* [WHAT TO WORK ON] Word for word, please restate the lines from the beginning of the data through the line in which "ログイン (133, 10)" appears.

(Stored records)
==========
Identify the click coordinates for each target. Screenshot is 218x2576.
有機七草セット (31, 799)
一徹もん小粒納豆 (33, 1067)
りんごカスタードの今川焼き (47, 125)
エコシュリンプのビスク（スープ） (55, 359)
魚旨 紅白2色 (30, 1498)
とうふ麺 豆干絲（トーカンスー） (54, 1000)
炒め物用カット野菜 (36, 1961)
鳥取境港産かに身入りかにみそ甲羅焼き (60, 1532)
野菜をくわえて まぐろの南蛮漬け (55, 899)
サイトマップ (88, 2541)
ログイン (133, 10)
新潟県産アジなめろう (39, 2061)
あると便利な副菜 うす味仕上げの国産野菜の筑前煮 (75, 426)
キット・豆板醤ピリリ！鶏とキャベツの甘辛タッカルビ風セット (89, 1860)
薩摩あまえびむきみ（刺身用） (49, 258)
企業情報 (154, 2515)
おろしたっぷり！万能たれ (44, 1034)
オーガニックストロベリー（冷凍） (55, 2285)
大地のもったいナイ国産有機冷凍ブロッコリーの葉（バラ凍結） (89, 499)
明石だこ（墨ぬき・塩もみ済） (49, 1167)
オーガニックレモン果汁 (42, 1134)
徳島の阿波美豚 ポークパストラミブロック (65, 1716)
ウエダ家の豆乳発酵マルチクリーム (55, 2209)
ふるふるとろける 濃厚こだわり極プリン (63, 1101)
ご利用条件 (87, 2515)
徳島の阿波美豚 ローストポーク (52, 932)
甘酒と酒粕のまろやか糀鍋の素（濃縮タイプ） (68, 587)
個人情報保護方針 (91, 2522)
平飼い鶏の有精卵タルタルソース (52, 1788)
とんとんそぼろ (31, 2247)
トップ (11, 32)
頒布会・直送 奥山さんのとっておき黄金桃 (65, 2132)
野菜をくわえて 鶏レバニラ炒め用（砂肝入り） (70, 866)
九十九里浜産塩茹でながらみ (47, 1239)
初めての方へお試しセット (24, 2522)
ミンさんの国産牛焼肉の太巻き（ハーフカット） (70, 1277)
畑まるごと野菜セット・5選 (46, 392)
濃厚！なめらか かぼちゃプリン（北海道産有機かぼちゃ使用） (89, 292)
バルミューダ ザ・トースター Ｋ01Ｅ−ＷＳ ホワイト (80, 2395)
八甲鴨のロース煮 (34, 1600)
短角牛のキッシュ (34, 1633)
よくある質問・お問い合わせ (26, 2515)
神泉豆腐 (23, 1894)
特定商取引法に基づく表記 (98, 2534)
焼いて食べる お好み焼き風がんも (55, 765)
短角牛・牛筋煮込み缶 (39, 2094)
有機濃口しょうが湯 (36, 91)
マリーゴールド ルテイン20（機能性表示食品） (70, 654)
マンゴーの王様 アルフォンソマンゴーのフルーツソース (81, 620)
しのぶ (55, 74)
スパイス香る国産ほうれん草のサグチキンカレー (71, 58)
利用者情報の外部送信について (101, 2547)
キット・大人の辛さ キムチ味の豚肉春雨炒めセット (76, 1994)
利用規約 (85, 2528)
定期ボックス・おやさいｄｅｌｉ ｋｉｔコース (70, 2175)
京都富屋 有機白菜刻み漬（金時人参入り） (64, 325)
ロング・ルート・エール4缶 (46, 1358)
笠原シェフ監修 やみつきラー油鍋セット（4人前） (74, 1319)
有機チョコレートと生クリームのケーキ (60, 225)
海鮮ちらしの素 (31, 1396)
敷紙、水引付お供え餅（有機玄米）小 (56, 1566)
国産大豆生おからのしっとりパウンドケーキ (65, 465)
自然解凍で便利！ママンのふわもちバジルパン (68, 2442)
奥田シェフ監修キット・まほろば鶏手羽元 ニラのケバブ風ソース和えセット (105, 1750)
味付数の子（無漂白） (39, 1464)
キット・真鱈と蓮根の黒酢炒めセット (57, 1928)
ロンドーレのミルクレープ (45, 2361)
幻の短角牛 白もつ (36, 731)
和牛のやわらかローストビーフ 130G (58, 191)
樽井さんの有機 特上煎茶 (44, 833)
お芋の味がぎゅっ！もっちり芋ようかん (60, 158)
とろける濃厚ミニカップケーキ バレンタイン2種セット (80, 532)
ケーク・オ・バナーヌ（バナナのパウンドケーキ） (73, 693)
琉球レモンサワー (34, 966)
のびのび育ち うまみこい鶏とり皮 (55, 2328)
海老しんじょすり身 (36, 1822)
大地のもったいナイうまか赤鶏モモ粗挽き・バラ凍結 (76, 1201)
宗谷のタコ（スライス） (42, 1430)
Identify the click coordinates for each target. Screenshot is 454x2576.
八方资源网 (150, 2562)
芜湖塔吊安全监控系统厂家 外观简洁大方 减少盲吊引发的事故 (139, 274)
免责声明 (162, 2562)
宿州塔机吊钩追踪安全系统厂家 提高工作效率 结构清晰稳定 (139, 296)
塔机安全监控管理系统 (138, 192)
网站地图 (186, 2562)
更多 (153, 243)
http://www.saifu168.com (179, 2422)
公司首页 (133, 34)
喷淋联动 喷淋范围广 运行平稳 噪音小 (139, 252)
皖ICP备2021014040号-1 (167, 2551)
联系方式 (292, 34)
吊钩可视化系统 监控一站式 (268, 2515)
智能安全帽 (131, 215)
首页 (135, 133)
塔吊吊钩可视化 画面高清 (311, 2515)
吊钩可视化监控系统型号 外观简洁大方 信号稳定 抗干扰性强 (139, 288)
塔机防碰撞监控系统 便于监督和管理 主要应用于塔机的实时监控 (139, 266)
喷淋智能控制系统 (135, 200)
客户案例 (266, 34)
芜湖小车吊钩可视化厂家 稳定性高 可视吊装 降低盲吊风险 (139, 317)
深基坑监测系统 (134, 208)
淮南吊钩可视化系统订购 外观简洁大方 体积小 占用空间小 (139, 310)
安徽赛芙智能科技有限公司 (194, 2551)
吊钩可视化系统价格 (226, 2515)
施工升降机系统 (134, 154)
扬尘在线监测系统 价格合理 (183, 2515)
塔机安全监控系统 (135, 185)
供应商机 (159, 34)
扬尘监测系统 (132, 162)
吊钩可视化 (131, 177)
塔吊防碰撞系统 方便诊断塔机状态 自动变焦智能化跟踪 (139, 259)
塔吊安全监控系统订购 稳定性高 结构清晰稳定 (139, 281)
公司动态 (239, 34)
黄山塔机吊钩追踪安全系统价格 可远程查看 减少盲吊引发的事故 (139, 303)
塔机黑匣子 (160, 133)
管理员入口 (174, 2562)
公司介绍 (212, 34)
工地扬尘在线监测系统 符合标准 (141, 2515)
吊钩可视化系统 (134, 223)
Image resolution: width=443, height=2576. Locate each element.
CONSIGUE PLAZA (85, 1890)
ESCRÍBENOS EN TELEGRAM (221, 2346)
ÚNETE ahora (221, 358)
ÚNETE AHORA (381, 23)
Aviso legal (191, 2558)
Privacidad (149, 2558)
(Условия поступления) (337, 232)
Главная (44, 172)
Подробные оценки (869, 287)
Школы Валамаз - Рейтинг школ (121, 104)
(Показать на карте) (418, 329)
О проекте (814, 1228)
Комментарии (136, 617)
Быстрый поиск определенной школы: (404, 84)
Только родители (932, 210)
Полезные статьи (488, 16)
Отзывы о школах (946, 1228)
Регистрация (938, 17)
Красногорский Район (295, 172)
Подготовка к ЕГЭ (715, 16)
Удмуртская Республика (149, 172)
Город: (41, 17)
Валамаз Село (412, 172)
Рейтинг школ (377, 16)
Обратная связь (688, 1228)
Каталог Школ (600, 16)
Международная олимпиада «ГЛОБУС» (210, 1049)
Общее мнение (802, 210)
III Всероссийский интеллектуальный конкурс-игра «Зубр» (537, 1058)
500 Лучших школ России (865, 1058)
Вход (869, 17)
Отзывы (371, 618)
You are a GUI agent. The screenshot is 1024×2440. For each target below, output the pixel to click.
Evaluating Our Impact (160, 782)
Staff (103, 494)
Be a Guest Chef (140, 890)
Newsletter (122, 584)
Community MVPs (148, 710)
==========
* [ANSWER SPACE]
Identify the click coordinates for each target. Screenshot is 218x2576.
有機七草セット (31, 799)
一徹もん小粒納豆 (33, 1067)
りんごカスタードの今川焼き (47, 125)
エコシュリンプのビスク（スープ） (55, 359)
魚旨 紅白2色 (30, 1498)
とうふ麺 豆干絲（トーカンスー） (54, 1000)
炒め物用カット野菜 (36, 1961)
鳥取境港産かに身入りかにみそ甲羅焼き (60, 1532)
野菜をくわえて まぐろの南蛮漬け (55, 899)
サイトマップ (88, 2541)
ログイン (133, 10)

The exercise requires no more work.